> [Task objective]: For each line below that contains the word "This", return that line.

> [Dataset]:
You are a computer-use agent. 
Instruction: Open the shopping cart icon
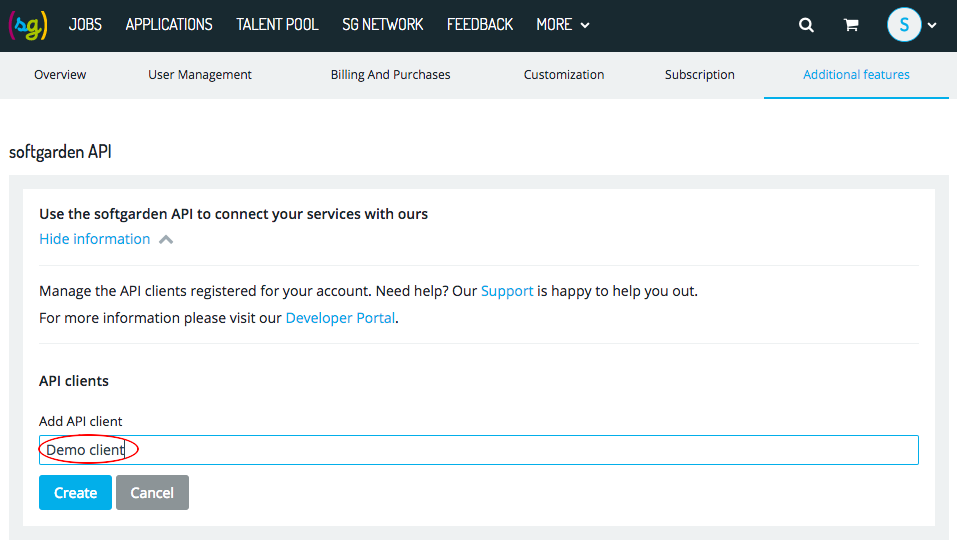pyautogui.click(x=851, y=25)
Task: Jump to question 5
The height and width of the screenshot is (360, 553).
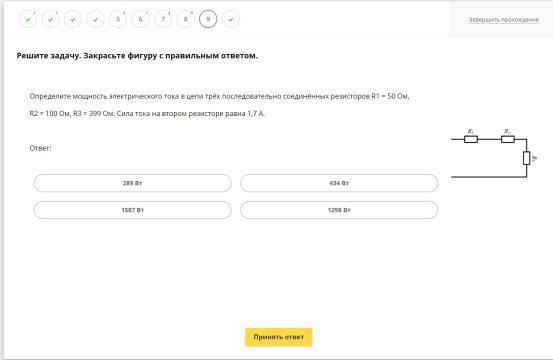Action: tap(118, 19)
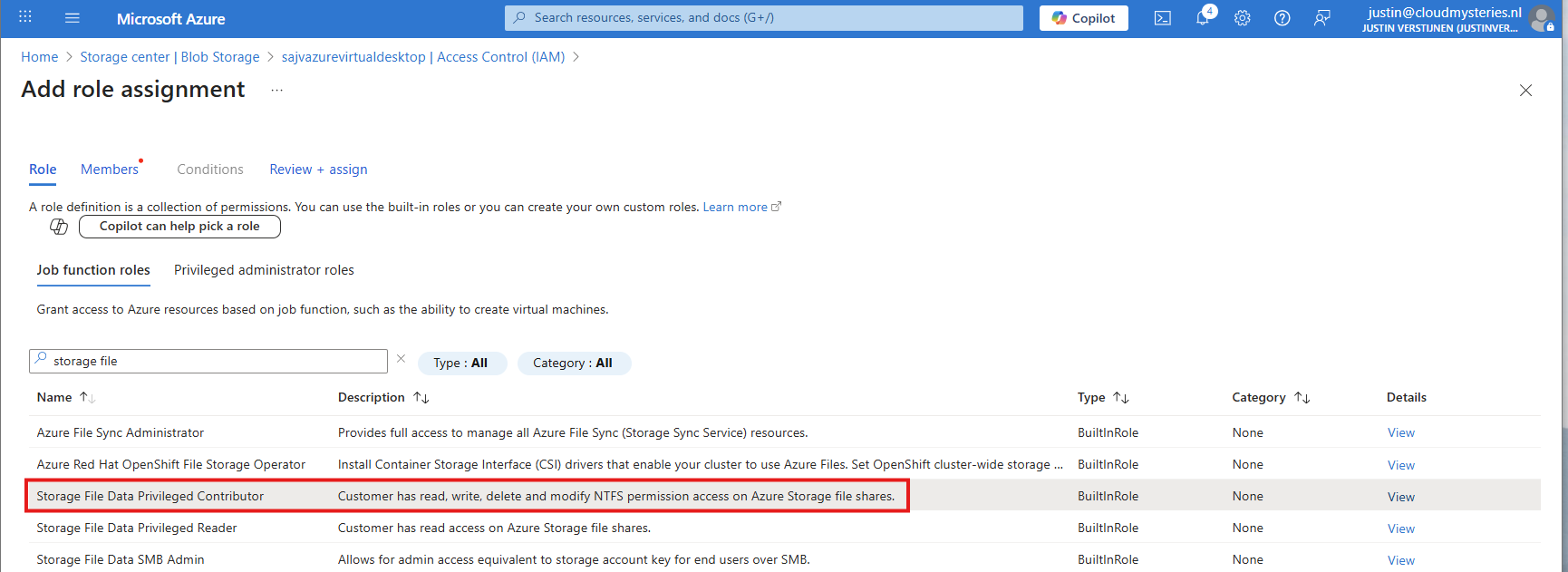Select Storage File Data Privileged Contributor role
1568x572 pixels.
click(x=150, y=496)
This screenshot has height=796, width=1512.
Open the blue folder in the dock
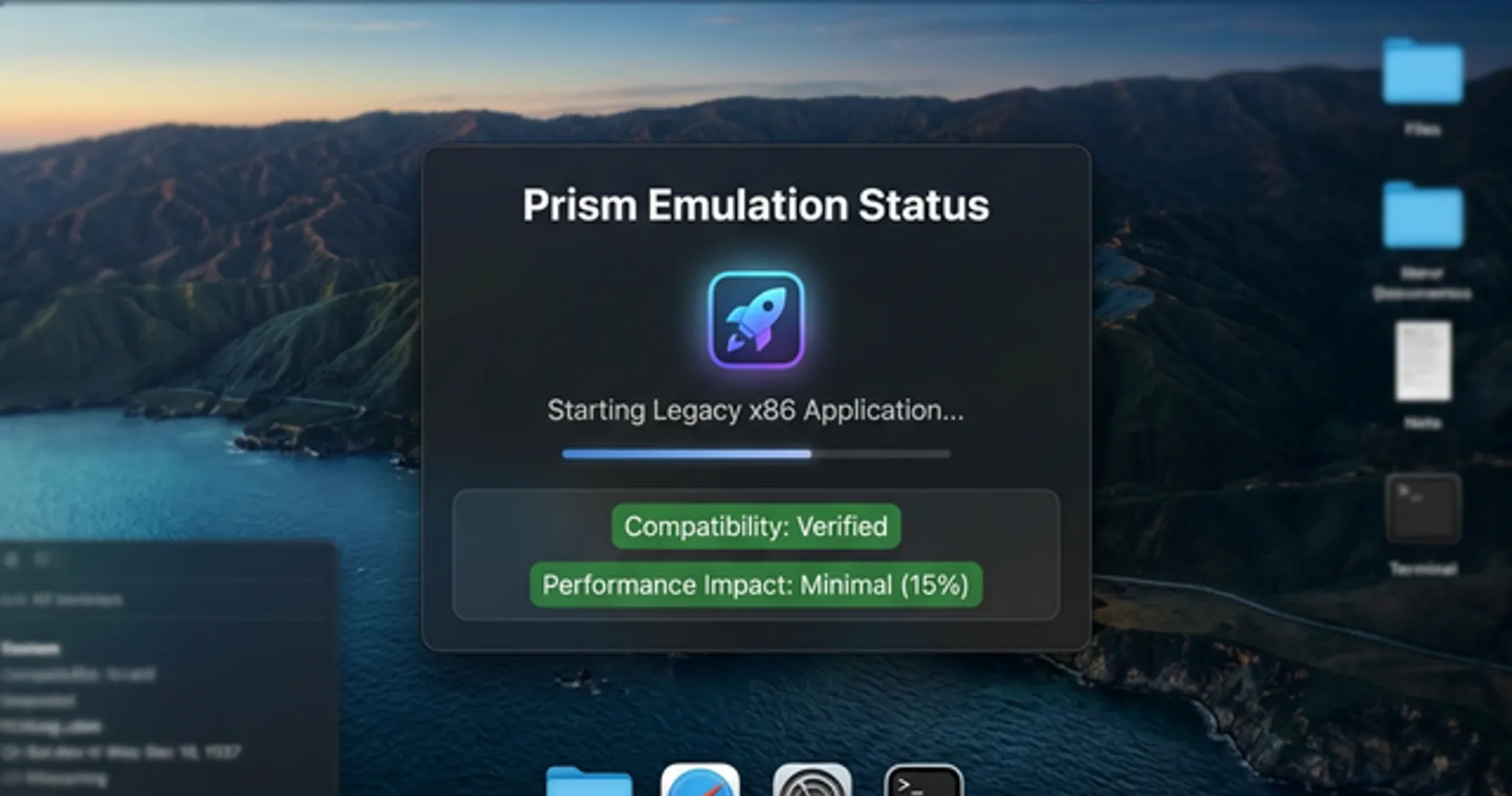589,782
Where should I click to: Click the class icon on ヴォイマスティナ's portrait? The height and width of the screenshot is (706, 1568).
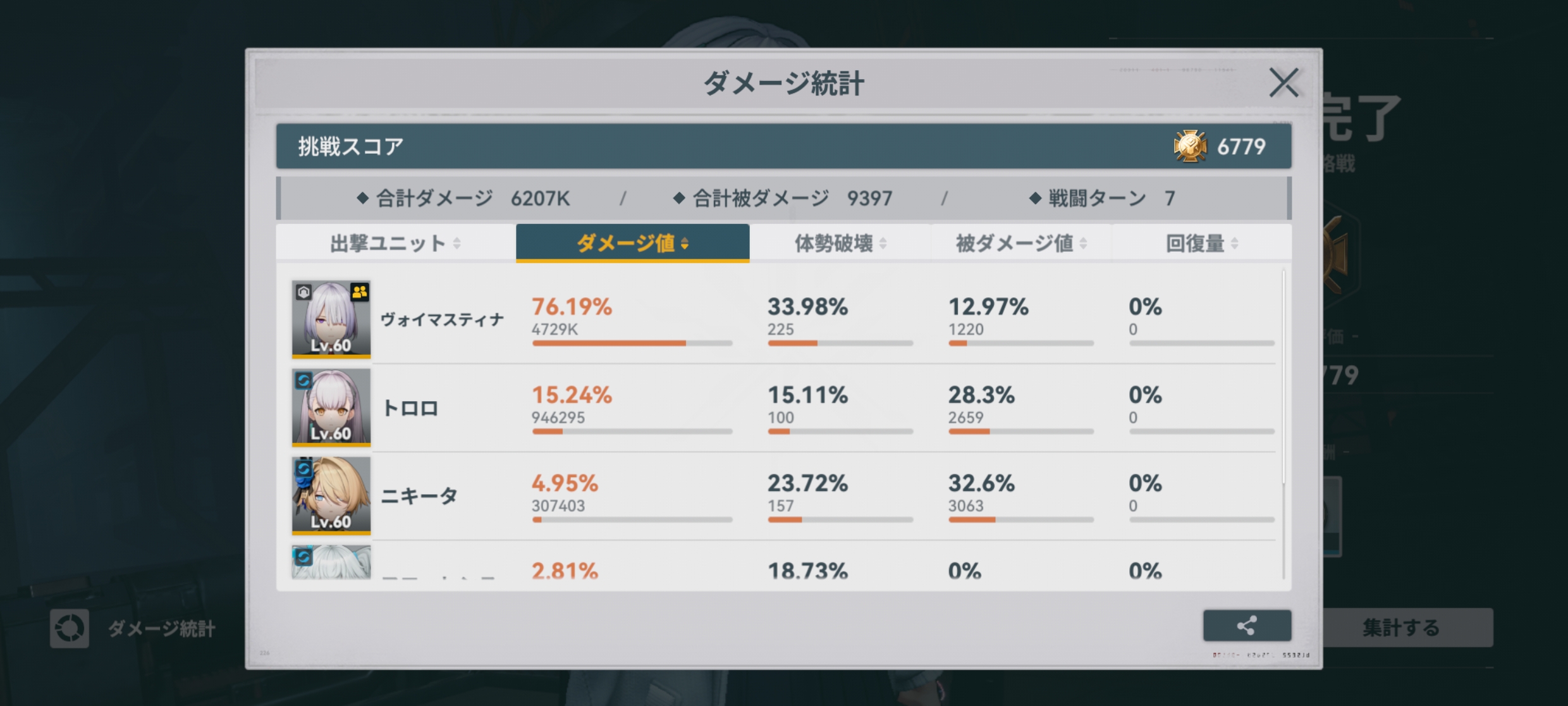(303, 292)
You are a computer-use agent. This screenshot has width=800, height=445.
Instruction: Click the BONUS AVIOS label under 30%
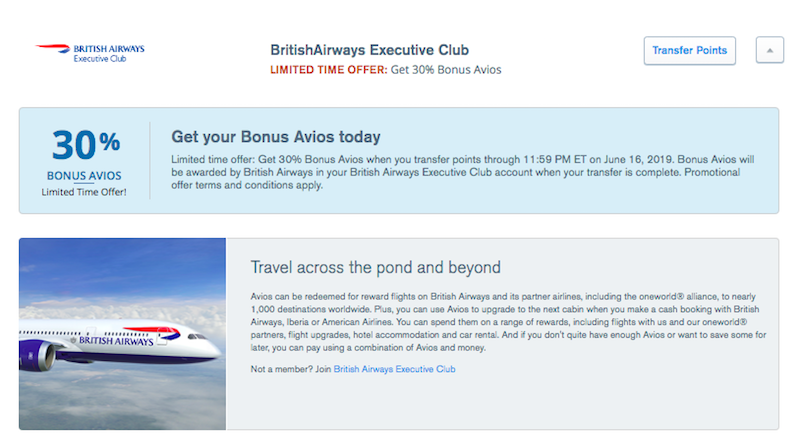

> [Response area]:
This screenshot has height=796, width=1512.
You are a computer-use agent. This screenshot has width=800, height=445.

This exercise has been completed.